Mario Gallardo (born 1937) is a Cuban-Mexican painter and art critic whose work has been influenced by science fiction. His work has been exhibited individually and collectively in the Americas, Europe, Asia and Africa and has monumental works in Cuba and Mexico. Recognition of his work includes the National Culture Medal of Cuba and membership in the Salón de la Plástica Mexicana.

==Life==
Also known under the pseudonym Odallag, Gallardo was born and raised in Havana, Cuba. He has lived in Mexico since 1988 and is part of an active Cuban-Mexican art scene in Mexico City, mostly made up of immigrants from Cuba to this country.

==Career==
Gallardo has made his career primarily as a painter but is also an art critic.

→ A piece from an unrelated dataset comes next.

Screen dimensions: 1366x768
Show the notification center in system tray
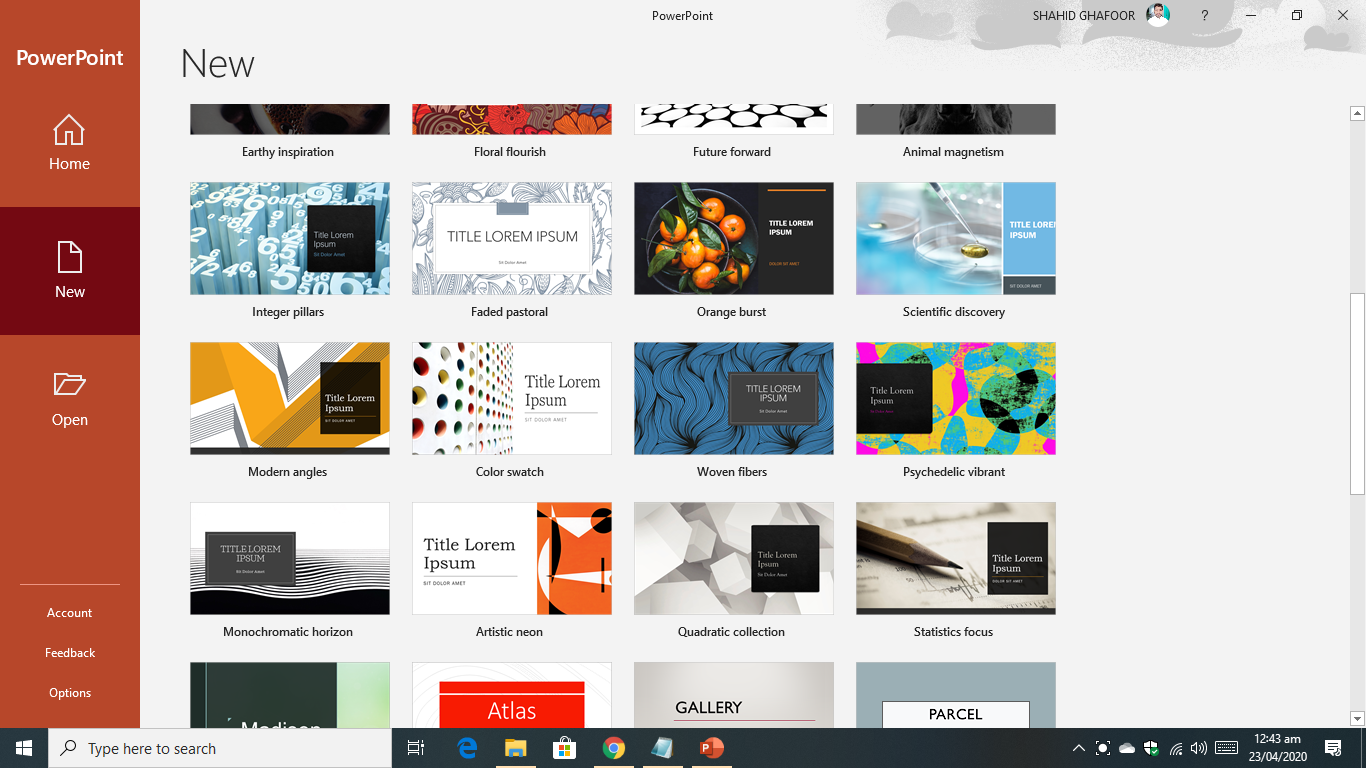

He has had over 85 individual exhibitions and has participated in over 570 collective ones. His work has been shown in 37 countries in the Americas, Europe, Asia and Africa in venues such as the National Museum of Fine Arts of Cuba (1970), the Lalit Kala Akademi in New Delhi (1971), Royal Museum in Warsaw (1975), the Museo de Arte Moderno in Mexico City (1975), Tempere Art Museum in Tempere, Finland (1976), Palace Art Museum in Bucharest (1976), Museum of Modern Art in Cali, Colombia (1976), the Museum of Modern Art in Paris (1978), Spanish Contemporary Art Museum in Madrid (1978), Modern Art Museum in Caracas (1978), Museum of Fine Arts in Budapest (1979), the Tretiakov Gallery in Moscow (1979), Prince Museum in Miyagi (1985), Polyforum Siqueiros (1989), Carlos Mérida National Art Museum in Guatemala (2002), Modern Art Museum in Toluca (2009) and the Tlaxcala Art Museum (2010) .

Gallardo has created a number of notable monumental works such as the glass monument Sol de América, revolución (1979) in Cuba and México, el abrazo eterno (1998) in Mexico City.

His awards include the gold medal at the II Triennial of Contemporary World Art in New Delhi (1971), the bronze medal of the VII Biennial of Graphic Arts in Brno (1976) and the National Culture Medal of Cuba (1983) and the Día de las Américas Prize from the Integración Cultural Latinoamericana in Santiago de Chile. In 2015, the Salón de la Plástica Mexicana, of which his a member, and CONACULTA held a retrospective of his work called Macrocosmismo.

==Artistry==
His work relies heavily on metaphoric images. He has been a longtime fan of science fiction, which as influenced his artwork, producing his own movement he calls neo-futurism or macrocosmism.